PROBLEMS AND TASKS:
1. In the LoadRunner article, which two files can be checked to verify that the LoadRunner compiler is a native ANSI C implementation?
2. Please say whether each statement agrees with the LoadRunner article, answering yes or no and quoting the deciding words:
(a) MDRV.exe is located in the bin folder.
(b) In the Java comparison, a linker follows the Javac compiler.
(c) Before compilation, the barebones script already includes default.cfg.

Note: This article was originally posted on by Suresh Nageswaran, and has been migrated to the Northway web site to maintain the content online.

Compilers and interpreters have always interested me. When I started tinkering with LoadRunner’s implementation, the initial motivation was simply to try an get an understanding of the engine under the hood. The idea was to acquire an edge by going from the documented to the undocumented. This approach bears rich dividends with avenues to extending the tool and using innovative debugging options being thrown open to the seeker.

So what’s inside the bonnet ?

It quickly becomes clear that the LoadRunner compiler is a native ANSI C implementation. This can be easily verified by looking at \bin\lcc.txt and \bin\gcpp.txt.

Mercury Interactive simply took two disparate opensource tools and stuck them together and created an interpreter interface as a front end. The tools I’m talking about are:

The tools I used to acquire this re-engineered understanding were rather simple: Dependency Walker (for looking at exports and function signatures) and TextPad(for parsing reg-exps on Win32 platforms).
Dependency Walker 2.0 comes with a rather nifty feature called Application Profiling. This is a technique used to watch a running application to see what modules it loads. Dynamically loaded modules that are not necessarily reported in any on the import tables of other modules can be detected this way.

Figure 1: Dependency Walker Application Profiler

We start from our friend MDRV.exe (Multi-threaded Driver Process) who sits smugly in the bin folder. This process does a whole bunch of things including:

  • Invoking the compiler to compile LR code
  • Invoking the interpreter (effectively acting a runtime)
  • Actually running on a generator host
  • Debugging

The figure below shows what MDRV throws up as options when invoked at the command line.

Figure 2: mdrv.exe

To understand MDRV from a runtime perspective is to compare it to the Win32 and Java platforms. Here’s a simple comparison.

Win32 World
Input Process Output
.c Compiler .obj
.obj / .lib Linker .exe
.exe / .dll Runtime [Explorer] Parsed into
machine opcode
Java World
Input Process Output
.java Javac Compiler .class
No Linker
.class Runtime [JVM] Coverted into
machine opcode
LoadRunner World
Input Process Output
.c GNU CPP combined_XX.c;
LCC CCI .ci Compiled Image
.usr + .ci Runtime [MDRV] Converted into
machine opcode

So now that we have a little more insight into the compilation process, let’s walk through the process step by step.

We start with a barebones script – one having exactly one action with maybe an lr_output_message() and invoke MDRV on it for only the compilation part. Initially the script has only the following files:

vuser_init.c, Action.c, vuser_end.c, default.cfg, default.usp, BareScript.usr.

DATASET EXTRACT:

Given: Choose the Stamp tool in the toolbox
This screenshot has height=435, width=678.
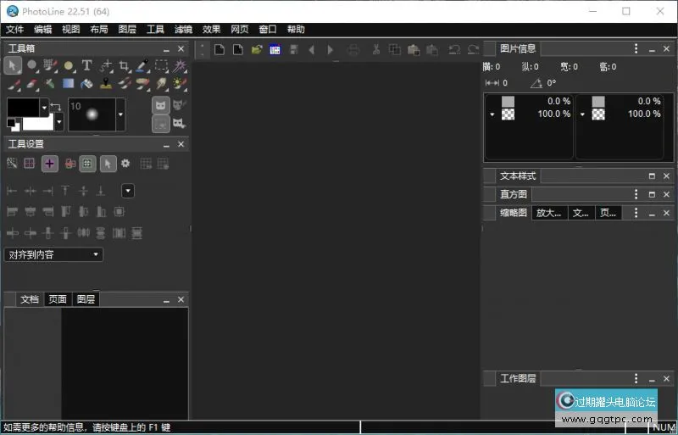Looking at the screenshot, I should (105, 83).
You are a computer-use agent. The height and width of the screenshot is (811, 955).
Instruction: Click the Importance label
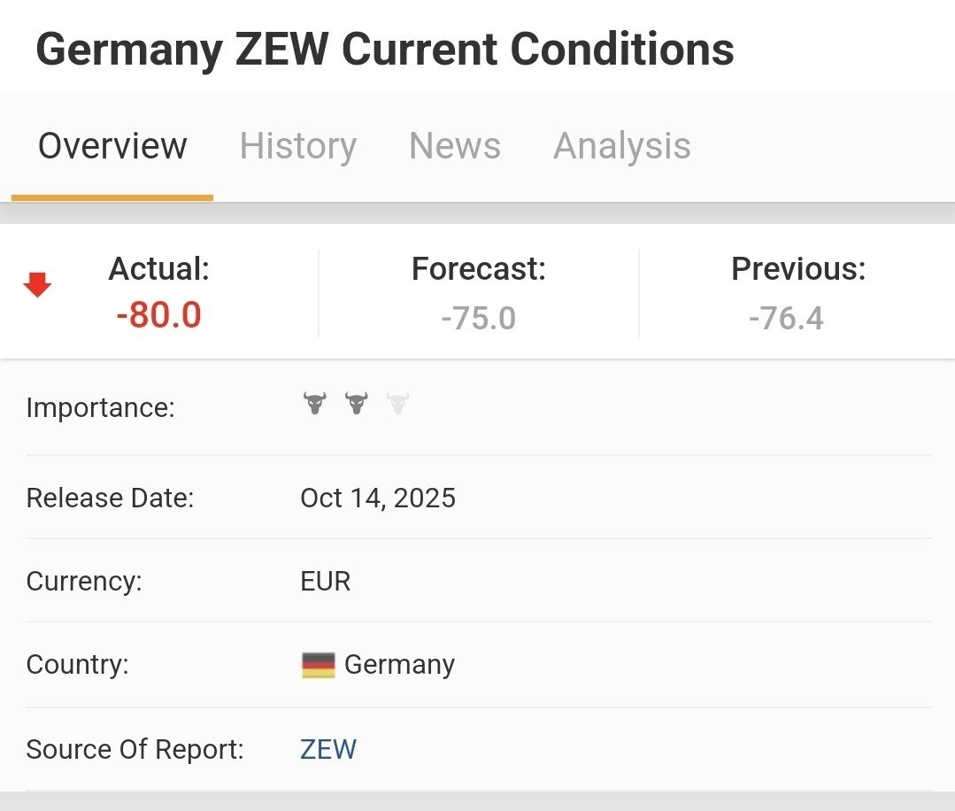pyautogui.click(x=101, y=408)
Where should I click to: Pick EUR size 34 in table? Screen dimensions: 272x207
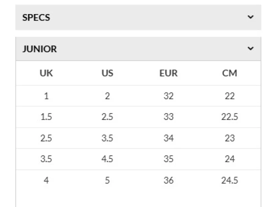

RESPONSES FOR EACH TASK:
1. \bin\lcc.txt and \bin\gcpp.txt

2.
(a) Yes: "who sits smugly in the bin folder"
(b) No: "No Linker"
(c) Yes: "vuser_init.c, Action.c, vuser_end.c, default.cfg, default.usp, BareScript.usr."